From a visual point of view: the Draft Directive on Collective Management

In general, our members criticize that although they contribute for a large part to the revenues sharing of collecting societies, they are deprived of any participation in the decision making. They are left defenceless against any decision taken which may affect them adversely. They protest against a lack of transparency when it comes to payments and a lack of appeal possibilities against unilateral decisions.

CEPIC therefore welcomes with great expectations a Directive which addresses the modus operandi of collecting societies in a uniform way. However, we are disappointed by a text which is not ambitious enough.

The main problem of the Draft Directive is that it is mostly focused on the music industry.

  • It fails short of addressing issues in other sectors than on-line music licensing.
  • Because it applies concepts well fit to the music industry to other sectors, it leads to confusion of language, which eventually may bring legal insecurity in creative sectors other than the music sector – in any case in the visual sector.

Music makes up 80% of the turnover of collecting societies. But in terms of volume of images licensed through the Internet, the picture industry is as much important as music.

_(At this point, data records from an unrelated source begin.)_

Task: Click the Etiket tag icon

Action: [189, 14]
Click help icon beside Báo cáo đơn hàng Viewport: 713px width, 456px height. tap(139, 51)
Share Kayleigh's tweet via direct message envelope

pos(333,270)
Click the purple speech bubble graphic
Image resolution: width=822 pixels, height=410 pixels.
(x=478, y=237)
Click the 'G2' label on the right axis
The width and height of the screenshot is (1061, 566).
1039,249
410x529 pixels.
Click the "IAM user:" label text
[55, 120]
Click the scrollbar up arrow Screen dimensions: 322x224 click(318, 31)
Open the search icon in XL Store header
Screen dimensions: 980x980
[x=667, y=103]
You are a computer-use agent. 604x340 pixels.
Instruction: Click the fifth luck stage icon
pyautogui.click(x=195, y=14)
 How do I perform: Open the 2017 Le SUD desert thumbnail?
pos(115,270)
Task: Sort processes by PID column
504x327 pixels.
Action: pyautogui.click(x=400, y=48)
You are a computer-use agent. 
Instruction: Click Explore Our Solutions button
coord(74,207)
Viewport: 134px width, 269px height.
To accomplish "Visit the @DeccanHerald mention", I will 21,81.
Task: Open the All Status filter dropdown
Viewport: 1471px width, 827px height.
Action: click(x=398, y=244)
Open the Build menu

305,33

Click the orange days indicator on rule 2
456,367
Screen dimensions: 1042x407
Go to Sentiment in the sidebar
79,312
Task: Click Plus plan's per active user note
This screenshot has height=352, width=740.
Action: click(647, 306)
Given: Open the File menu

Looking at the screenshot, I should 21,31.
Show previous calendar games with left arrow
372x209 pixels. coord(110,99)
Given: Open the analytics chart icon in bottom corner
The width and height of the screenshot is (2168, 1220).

To summarize our main concerns


  • We welcome the provisions laid out in Titles I, II IV. The European Commission has clearly identified the issues to be dealt with.
  • Nonetheless, there is room for improvement in this proposal in order to avoid legal uncertainty.
  • In particular, the definitions of “repertoire” – what is protected: the present text uses “works” and “categories of work” – needs to be clarified all through the text in order to fit all sectors of creation, not only musical creations.

In view of orphan works legislation and the agreements within the Memorandum of Understanding on out of commerce books, but also in view of national initiatives, notably in the UK, to implement Extended Collective Licensing schemes …

  • Art. 12 of Title II chapter 2 must be reworded in order to avoid an obvious conflict of interest and any abuses in the management of funds.
  • The provisions of Title III and Art. 36 and 40 of Title IV should be extended to all on-line transactions in all sectors.